(Stored items)
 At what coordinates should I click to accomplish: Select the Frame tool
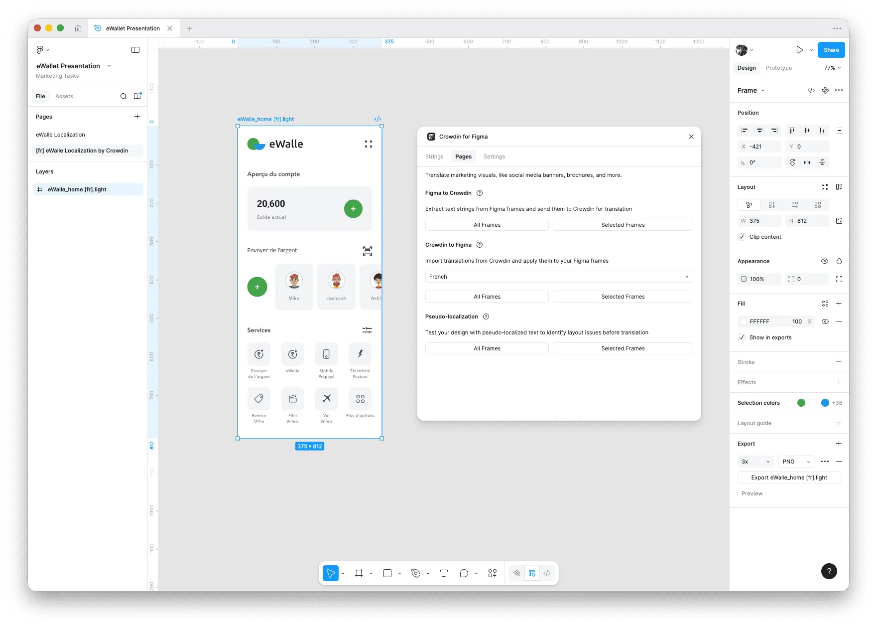[359, 573]
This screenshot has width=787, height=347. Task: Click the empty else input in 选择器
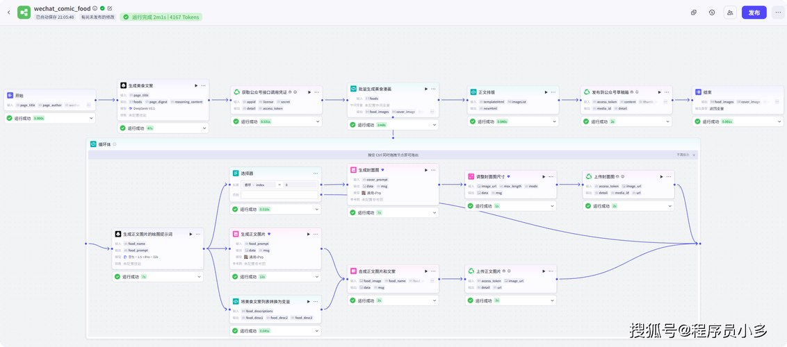coord(279,194)
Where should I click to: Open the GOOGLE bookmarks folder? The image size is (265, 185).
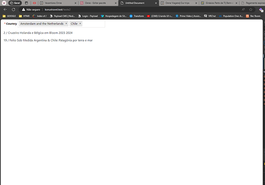[x=10, y=16]
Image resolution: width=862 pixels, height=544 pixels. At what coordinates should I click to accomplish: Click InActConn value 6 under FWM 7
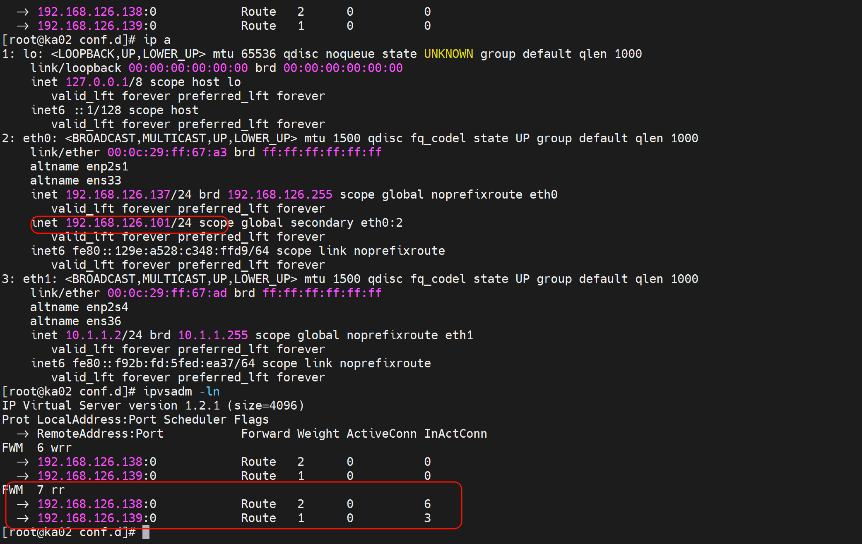coord(427,504)
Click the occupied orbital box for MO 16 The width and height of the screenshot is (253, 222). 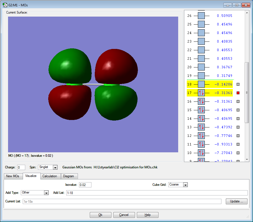[201, 101]
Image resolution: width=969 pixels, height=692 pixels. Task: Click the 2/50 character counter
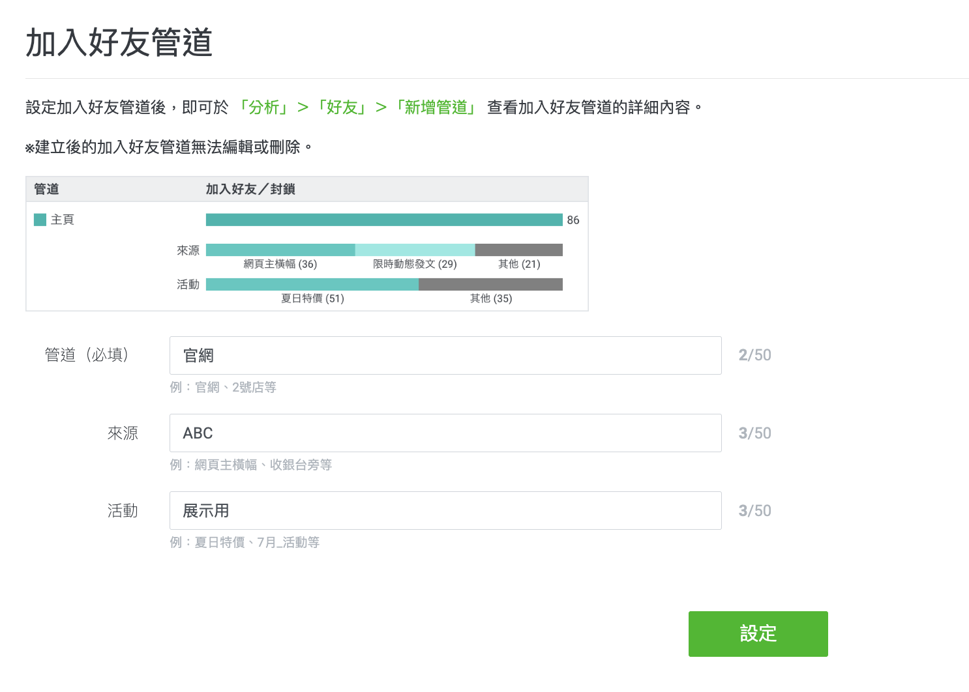pos(754,355)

**Exercise brief:** Identify each line in the items above that contains the word "Task", and copy those lines. Case counts.

**Solution for this problem:**
This screenshot has width=787, height=347. Task: Click the empty else input in 选择器
Image resolution: width=969 pixels, height=692 pixels. Task: Click the 2/50 character counter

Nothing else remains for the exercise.